Dirigentes petistas avaliam que resultado das eleições municipais deste ano foi 'o melhor da história' do partido

GUILHERME WALTENBERG, O Estado de S.Paulo

30 de outubro de 2012 | 02h03

A executiva estadual do PT afirmou ontem que o resultado das eleições em São Paulo "abafou as vozes daqueles que tentaram fazer do julgamento do Supremo Tribunal Federal (mensalão) um instrumento de desgaste e de destruição da sigla". Em nota oficial com o balanço das eleições, a direção do PT paulista sustentou também que as eleições representaram a "pior derrota" da história do PSDB. Para os dirigentes, a eleição trouxe o "melhor resultado da história" do partido e mostra que "o PT não está no banco dos réus".

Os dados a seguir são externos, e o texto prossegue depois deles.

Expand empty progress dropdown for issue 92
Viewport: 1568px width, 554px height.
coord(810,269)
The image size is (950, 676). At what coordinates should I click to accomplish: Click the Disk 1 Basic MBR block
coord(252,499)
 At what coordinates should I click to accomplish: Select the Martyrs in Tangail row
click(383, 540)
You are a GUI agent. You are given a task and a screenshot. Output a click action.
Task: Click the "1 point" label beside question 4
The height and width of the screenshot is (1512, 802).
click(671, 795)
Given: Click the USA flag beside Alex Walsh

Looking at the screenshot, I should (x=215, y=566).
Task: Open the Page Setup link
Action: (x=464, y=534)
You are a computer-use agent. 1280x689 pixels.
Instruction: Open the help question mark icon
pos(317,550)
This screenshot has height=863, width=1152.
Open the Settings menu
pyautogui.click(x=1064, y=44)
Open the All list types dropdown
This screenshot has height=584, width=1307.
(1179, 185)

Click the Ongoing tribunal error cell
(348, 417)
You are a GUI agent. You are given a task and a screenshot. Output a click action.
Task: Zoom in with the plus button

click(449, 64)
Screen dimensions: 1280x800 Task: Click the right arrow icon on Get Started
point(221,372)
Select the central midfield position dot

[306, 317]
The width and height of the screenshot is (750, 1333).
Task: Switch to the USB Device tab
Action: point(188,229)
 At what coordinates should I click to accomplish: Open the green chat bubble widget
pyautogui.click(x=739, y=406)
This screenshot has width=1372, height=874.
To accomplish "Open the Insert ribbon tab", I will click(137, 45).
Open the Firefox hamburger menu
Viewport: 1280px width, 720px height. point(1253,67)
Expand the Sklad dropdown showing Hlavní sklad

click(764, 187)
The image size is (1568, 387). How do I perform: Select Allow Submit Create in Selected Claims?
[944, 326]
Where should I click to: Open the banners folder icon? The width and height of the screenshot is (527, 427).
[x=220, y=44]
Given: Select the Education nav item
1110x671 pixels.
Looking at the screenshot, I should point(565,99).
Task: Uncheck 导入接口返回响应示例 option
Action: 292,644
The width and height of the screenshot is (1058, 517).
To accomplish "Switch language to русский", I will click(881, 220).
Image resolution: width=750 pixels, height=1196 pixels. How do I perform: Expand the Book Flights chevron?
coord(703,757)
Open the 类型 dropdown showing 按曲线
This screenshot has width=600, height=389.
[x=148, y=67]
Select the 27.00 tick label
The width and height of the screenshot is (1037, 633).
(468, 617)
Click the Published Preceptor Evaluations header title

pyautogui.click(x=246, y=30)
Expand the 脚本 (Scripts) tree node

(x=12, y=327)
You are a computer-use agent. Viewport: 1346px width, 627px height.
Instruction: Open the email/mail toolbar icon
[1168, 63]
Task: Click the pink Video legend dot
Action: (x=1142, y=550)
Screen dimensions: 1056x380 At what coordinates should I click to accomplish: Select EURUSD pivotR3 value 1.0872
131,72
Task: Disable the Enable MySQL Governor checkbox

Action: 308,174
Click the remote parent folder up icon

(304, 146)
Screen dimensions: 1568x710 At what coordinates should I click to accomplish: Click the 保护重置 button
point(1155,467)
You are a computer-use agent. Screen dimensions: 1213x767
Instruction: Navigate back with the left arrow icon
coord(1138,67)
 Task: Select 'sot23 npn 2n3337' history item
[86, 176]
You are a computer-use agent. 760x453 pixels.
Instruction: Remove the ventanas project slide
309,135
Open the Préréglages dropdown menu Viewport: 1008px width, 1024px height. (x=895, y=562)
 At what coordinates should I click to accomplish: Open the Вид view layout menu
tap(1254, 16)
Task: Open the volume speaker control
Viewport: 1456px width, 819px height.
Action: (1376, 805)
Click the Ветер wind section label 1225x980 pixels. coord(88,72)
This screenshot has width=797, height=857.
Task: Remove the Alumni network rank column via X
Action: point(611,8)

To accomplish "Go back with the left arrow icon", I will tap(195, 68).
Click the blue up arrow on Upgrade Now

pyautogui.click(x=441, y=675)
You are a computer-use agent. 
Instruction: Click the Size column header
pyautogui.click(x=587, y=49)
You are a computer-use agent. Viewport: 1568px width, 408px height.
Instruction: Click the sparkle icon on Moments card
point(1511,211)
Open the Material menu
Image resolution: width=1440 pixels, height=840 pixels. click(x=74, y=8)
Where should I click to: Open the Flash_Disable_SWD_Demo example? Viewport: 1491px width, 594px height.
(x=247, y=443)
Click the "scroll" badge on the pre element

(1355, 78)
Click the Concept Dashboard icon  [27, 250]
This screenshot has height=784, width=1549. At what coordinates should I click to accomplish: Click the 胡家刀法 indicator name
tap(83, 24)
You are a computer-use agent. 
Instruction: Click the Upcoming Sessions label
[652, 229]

"A sociedade falou em alto e bom tom que o 'PT não está e nunca esteve no banco dos réus' e o Partido dos Trabalhadores é o maior instrumento de construção de uma sociedade justa e igualitária. A resposta a todos os ataques que sofremos foi dada pela população através da manifestação democrática: o voto", defende a executiva. "O balanço dos setores conservadores em São Paulo é o pior possível. Mais uma resposta dada pelo povo paulista tanto ao 'cansaço' do projeto tucano no Estado quanto à ofensiva conservadora e autoritária contra nosso projeto."

Interior. A nota compara o resultado da legenda ao obtido pelo seu maior rival, o PSDB, com destaque para a perda de cidades consideradas redutos tucanos no Vale do Paraíba, base do governador do Estado, Geraldo Alckmin (PSDB). "Nossa vitória no Vale do Paraíba é um exemplo do crescimento do PT em uma região que sempre foi tida como base do PSDB, inclusive por ser a região originária do governador. Lá vamos governar nove prefeituras, destacando São José dos Campos, principal polo regional, e Jacareí, onde obtivemos o quarto mandato sucessivo."

O PT elegeu 68 prefeitos em São Paulo, 55 vices e 675 vereadores. Para a executiva petista, um desempenho "significativo", que representa 18,6 milhões de habitantes, ou 45,2% de todo o Estado.

O resultado, avaliam os membros da executiva, apresenta uma "nova correlação de forças políticas no Estado", especialmente no interior, para a construção de um campo político alternativo ao PSDB - que comanda o Estado há 18 anos.

"É preciso darmos mais ênfase às nossas propostas para um novo modelo educacional e de saúde no Estado. É preciso enfrentarmos o esgotamento do modelo de segurança pública. Temos todas as condições de apresentarmos ao interior um projeto de desenvolvimento regional que garanta a descentralização do desenvolvimento econômico." E conclui: "O PT tem todas as condições políticas de liderar uma formulação que dialogue com a juventude e mostre a viabilidade de um projeto de desenvolvimento para o Estado que seja sustentável".